In wake of Ferguson decision, students remain silent to mourn loss of black lives

A crowd of about 30 students gathered Tuesday night in front of the steps of Faunce House to conclude a day of silence in memory of victims of police brutality. Many participants wore black clothing and a piece of tape over their mouths to symbolize their solidarity with individuals like Michael Brown and Tamir Rice killed by police in recent months.

The day was organized as a “point of reflection, a time to mourn and a time to think,” said Paapa Nyanin ’16, who coordinated the event with Andrew Gonzales ’15. It was an opportunity to show that “just like black lives matter, black voices are really important,” he said. The Facebook page for the event garnered responses from 200 people who indicated their participation.

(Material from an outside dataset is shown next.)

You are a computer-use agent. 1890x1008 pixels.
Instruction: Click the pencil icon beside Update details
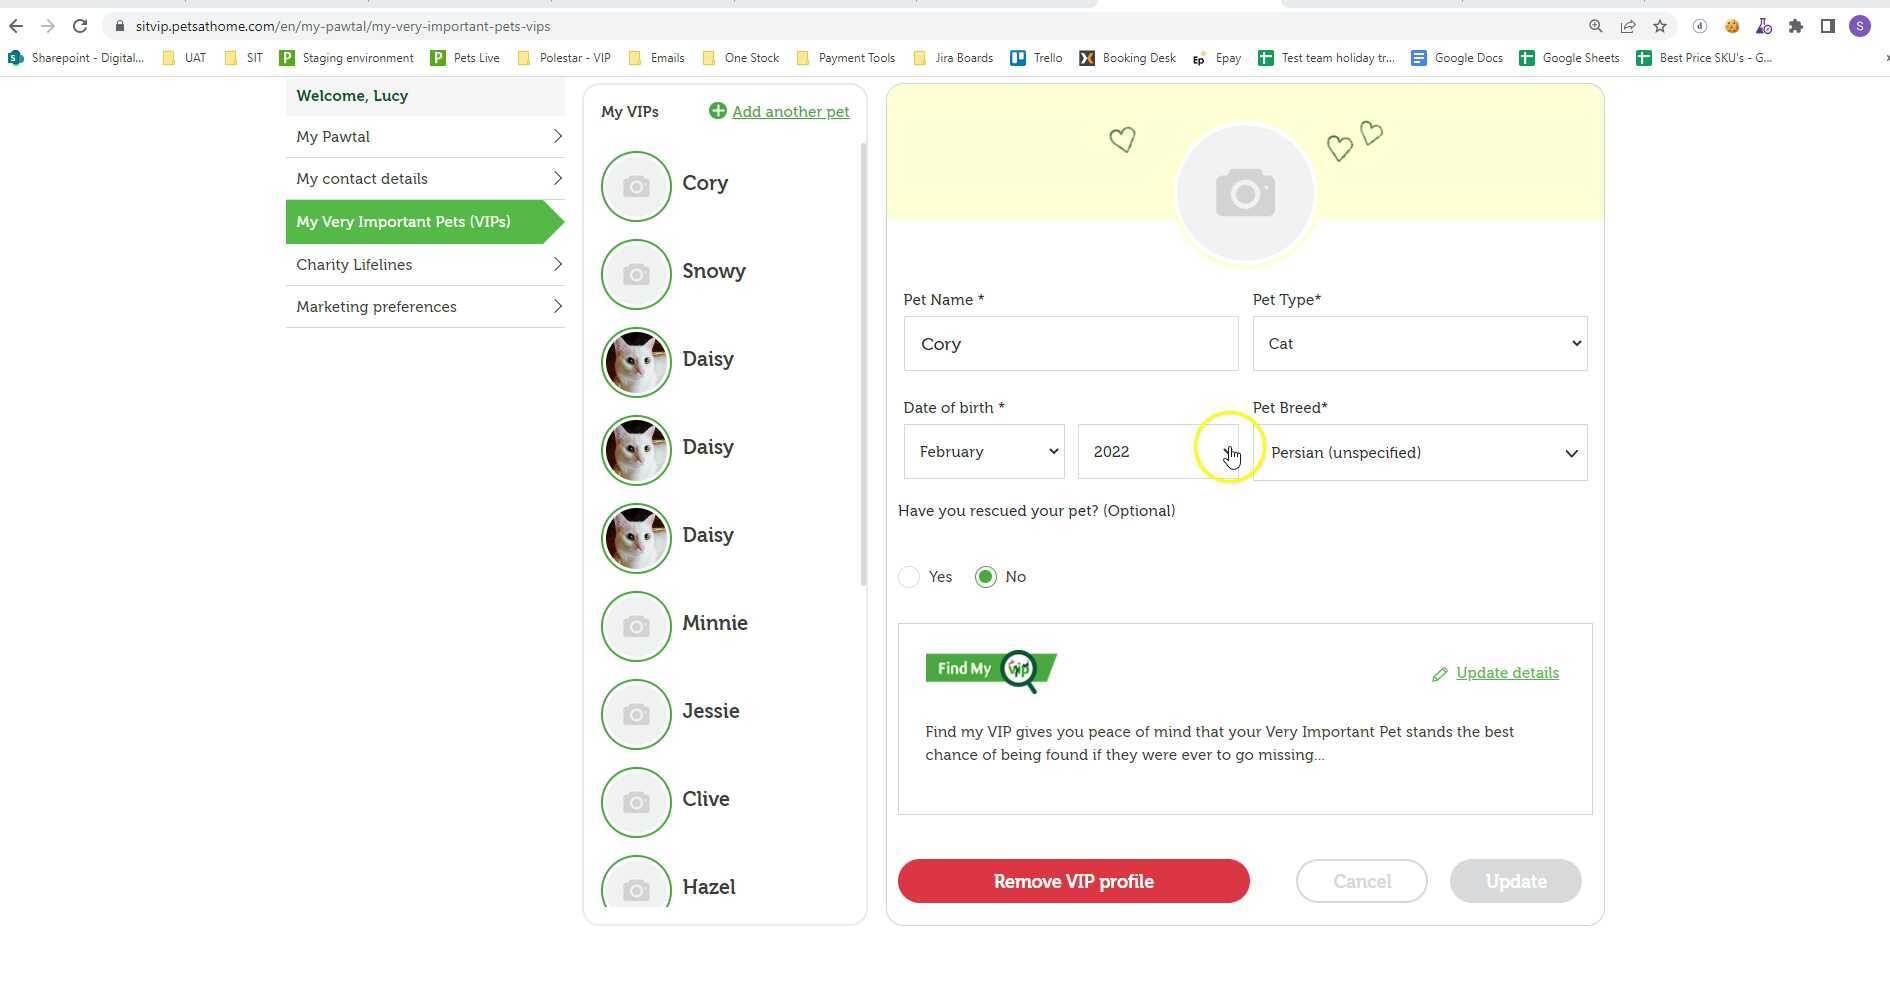pos(1440,673)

Brown, an unarmed black 18-year-old, was killed by white police officer Darren Wilson in Ferguson, Missouri in August, igniting protests against alleged racist policing in Ferguson and nationwide. Last week, a Ferguson grand jury decided not to indict Wilson, inciting more protests and activism. Tamir Rice, a black 12-year-old holding a toy gun, was killed by a white police officer in Cleveland, Ohio last week.

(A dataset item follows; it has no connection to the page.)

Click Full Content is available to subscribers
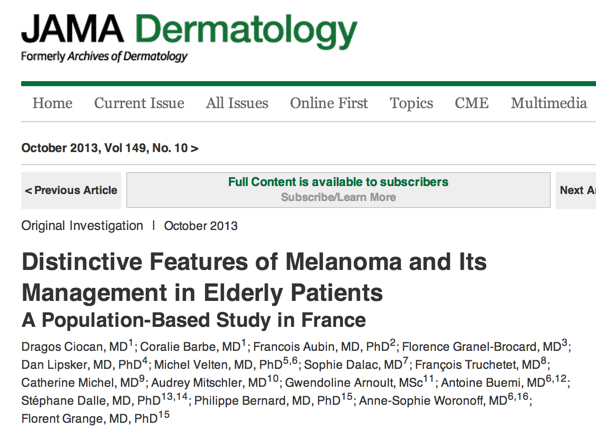596x438 pixels. (x=338, y=182)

Participating in the Day of Silence was a “very powerful” experience, said Jordan Ferguson ’17, president of the Black Student Union. Seeing other people take part in the day with tangible signs of solidarity was a reminder that there are many students on campus who “adhere to issues they care about,” he said. Faculty members and friends respected his decision to be silent and did not attempt to make him talk, he added.

The decision to organize the event grew from an email thread among black student group leaders that Jordan Ferguson started in an effort to mobilize activism against the decision not to indict Wilson, Gonzales said.

“I have been encouraged by large student turnout” during the previous days of protests, said Armani Madison ’16, president of the Brown University chapter of the NAACP, who also participated in the day of silence. Seeing people with tape over their mouths is “jarring” and a way to remember those “whose voices have been permanently silenced,” he said.

Students will have more opportunities for reflection, discussion and activism in the coming weeks, Jordan Ferguson said. It is important to show that action against racism and police brutality is “not another activist fad” but steps taken to combat a critical and pervasive issue, he said.

Brown’s Day of Silence accompanies other actions across the country, in Providence and on campus. About 200 community members lay down Monday on the sidewalk in front of Sayles Hall and held signs with the names, dates of death and ages of police brutality victims, as part of a die-in organized by black student groups in protest of the Ferguson grand jury’s decision not to indict Wilson.

A group of 200 demonstrators, including some Brown students, marched Monday to the State House to show solidarity with protestors in Ferguson and in Mexico, where over 43 students at a teacher’s college in southern Mexico were kidnapped in September and killed after being turned over by police to a drug gang, the Providence Journal reported. This followed a protest on Nov. 25, when 150 demonstrators blocked traffic on Route 95 in Providence as part of a protest against the Ferguson decision, the Journal reported.